The new rules mean that all UK employers must either offer their own company pension scheme, or enrol their staff in the new National Employment Savings Trust. An idea dreamed up by Lord Turner in his review back in 2005, this is basically a pretty standard defined contribution scheme - into which staff will eventually put the equivalent of 8% of their earnings (4% from them, 3% from their employer, and 1% from tax relief). Estimates seem to vary about what this will actually amount to in real terms - but one pensions expert told the BBC that based on the average UK salary of £25,000, someone who paid into the scheme for 30 years would end up with a pension of about £7k a year. (There's a good Q&A on the BBC site here)

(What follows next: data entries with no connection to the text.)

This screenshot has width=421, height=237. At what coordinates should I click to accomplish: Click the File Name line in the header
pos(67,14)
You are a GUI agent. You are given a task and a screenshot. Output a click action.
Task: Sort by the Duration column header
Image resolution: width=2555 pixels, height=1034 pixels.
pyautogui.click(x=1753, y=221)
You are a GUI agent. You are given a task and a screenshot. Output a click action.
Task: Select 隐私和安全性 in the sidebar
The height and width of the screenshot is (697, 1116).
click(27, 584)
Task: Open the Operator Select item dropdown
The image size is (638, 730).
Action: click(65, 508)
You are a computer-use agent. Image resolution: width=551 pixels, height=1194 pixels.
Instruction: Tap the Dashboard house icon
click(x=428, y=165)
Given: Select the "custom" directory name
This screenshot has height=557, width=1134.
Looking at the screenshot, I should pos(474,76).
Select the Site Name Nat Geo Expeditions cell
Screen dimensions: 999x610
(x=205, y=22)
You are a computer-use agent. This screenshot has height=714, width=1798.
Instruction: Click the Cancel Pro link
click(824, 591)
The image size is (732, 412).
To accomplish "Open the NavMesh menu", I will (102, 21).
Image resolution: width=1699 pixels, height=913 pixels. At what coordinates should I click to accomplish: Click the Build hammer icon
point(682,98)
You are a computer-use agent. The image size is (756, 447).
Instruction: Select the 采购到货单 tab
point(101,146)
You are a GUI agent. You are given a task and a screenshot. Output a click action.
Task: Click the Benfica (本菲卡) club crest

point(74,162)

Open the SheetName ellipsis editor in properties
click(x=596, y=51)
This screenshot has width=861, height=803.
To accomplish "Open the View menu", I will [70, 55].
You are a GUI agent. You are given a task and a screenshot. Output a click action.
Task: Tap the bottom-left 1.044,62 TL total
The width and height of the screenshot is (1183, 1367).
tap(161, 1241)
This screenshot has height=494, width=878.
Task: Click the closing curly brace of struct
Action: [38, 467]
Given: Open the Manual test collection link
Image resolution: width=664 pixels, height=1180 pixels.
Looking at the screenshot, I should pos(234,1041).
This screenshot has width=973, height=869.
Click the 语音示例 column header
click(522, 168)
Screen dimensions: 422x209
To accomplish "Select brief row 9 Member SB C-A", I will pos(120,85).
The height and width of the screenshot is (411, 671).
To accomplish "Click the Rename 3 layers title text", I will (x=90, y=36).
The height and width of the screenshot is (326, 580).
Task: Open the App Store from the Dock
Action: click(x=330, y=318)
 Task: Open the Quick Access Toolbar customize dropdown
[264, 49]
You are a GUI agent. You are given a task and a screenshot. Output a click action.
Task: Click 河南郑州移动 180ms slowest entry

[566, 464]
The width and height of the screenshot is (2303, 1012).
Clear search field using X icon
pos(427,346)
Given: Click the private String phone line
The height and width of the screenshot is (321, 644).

There's a real problem that needs addressing here: huge numbers of private sector workers (estimates seem to range from 9m to as many as 13m) have no pension provision whatsoever - and since many of these people are on low or middle incomes, they won't have much in the way of a nest egg to fund their retirement (particularly if the housing market keeps going south). So arguably something needs to be done to encourage people to save.
The trouble is that this inevitably creates an extra burden for employers - and the smallest employers will feel this burden most heavily. The Federation of Small Businesses says it is 'extremely disappointed' that there wasn't an exemption for micro businesses; they argue that choosing, setting up and administrating a scheme will be costly and time consuming, while FSB research suggests that 70% of business owners don't feel they know enough about pensions to do it. And if small firms are forced to cough up at least 3% of wages, we're talking about an extra cost of over £3bn a year.
The good news is that there are some concessions. Although the scheme starts in 2012, it will be phased in over a five-year period, so companies have a bit of time to get their house in order. Only staff aged over 22 and earning more than the income tax threshold (currently £7,475 p/a) will be eligible. Employers will have a three month window before they have to enrol new staff, which will help those employing a lot of temporary or seasonal workers. Plus staff can opt out if they choose (though let's hope they're not pressured to do so). And if they really don't understand the alternatives, presumably they can always use the Government scheme as a default fall-back.
The new rules will undoubtedly be an extra cost and hassle for small firms. But workplace pension schemes have been on the slide for years, and this is going to cause all sorts of problems further down the line. So does the Government really have any choice?